Each line below must be written out exactly as shown.

-------- Input records --------

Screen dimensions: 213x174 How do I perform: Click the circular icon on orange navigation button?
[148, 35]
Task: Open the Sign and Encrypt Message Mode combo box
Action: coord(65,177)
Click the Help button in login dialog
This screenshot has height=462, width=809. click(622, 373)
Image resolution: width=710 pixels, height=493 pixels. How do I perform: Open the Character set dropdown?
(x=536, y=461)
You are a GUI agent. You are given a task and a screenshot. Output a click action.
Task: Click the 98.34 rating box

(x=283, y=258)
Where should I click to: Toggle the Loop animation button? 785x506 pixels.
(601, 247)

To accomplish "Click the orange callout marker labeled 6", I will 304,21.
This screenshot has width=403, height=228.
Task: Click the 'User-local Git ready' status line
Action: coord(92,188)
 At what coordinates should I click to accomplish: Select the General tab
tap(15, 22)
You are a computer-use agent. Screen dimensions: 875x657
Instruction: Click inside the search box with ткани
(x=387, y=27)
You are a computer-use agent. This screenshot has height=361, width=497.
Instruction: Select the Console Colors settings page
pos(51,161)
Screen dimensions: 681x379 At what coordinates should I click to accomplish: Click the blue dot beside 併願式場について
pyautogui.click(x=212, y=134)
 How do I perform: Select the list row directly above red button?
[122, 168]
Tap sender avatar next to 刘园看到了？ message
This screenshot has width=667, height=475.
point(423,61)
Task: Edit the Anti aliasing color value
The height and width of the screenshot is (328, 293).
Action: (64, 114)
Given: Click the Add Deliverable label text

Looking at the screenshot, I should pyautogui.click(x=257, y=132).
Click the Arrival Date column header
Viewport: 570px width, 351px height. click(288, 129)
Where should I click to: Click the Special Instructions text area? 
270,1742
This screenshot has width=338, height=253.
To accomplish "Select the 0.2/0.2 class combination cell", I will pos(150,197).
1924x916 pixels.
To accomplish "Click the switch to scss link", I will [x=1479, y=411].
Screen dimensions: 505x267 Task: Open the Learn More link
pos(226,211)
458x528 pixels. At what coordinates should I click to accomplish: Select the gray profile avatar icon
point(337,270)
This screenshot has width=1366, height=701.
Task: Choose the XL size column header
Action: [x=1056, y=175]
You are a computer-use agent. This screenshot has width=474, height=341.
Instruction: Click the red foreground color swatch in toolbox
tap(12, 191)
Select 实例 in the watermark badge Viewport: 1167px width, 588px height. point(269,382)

--------

**Task result**
Screen dimensions: 213x174 How do I perform: Click the circular icon on orange navigation button?
[148, 35]
Task: Open the Sign and Encrypt Message Mode combo box
Action: coord(65,177)
Click the Help button in login dialog
This screenshot has height=462, width=809. click(622, 373)
Image resolution: width=710 pixels, height=493 pixels. How do I perform: Open the Character set dropdown?
(x=536, y=461)
You are a GUI agent. You are given a task and a screenshot. Output a click action.
Task: Click the 98.34 rating box

(x=283, y=258)
Where should I click to: Toggle the Loop animation button? 785x506 pixels.
(601, 247)

To accomplish "Click the orange callout marker labeled 6", I will 304,21.
This screenshot has width=403, height=228.
Task: Click the 'User-local Git ready' status line
Action: coord(92,188)
 At what coordinates should I click to accomplish: Select the General tab
tap(15, 22)
You are a computer-use agent. Screen dimensions: 875x657
Instruction: Click inside the search box with ткани
(x=387, y=27)
You are a computer-use agent. This screenshot has height=361, width=497.
Instruction: Select the Console Colors settings page
pos(51,161)
Screen dimensions: 681x379 At what coordinates should I click to accomplish: Click the blue dot beside 併願式場について
pyautogui.click(x=212, y=134)
 How do I perform: Select the list row directly above red button?
[122, 168]
Tap sender avatar next to 刘园看到了？ message
This screenshot has width=667, height=475.
point(423,61)
Task: Edit the Anti aliasing color value
The height and width of the screenshot is (328, 293).
Action: (64, 114)
Given: Click the Add Deliverable label text

Looking at the screenshot, I should pyautogui.click(x=257, y=132).
Click the Arrival Date column header
Viewport: 570px width, 351px height. click(288, 129)
Where should I click to: Click the Special Instructions text area? 
270,1742
This screenshot has width=338, height=253.
To accomplish "Select the 0.2/0.2 class combination cell", I will pos(150,197).
1924x916 pixels.
To accomplish "Click the switch to scss link", I will [x=1479, y=411].
Screen dimensions: 505x267 Task: Open the Learn More link
pos(226,211)
458x528 pixels. At what coordinates should I click to accomplish: Select the gray profile avatar icon
point(337,270)
This screenshot has width=1366, height=701.
Task: Choose the XL size column header
Action: [x=1056, y=175]
You are a computer-use agent. This screenshot has width=474, height=341.
Instruction: Click the red foreground color swatch in toolbox
tap(12, 191)
Select 实例 in the watermark badge Viewport: 1167px width, 588px height. point(269,382)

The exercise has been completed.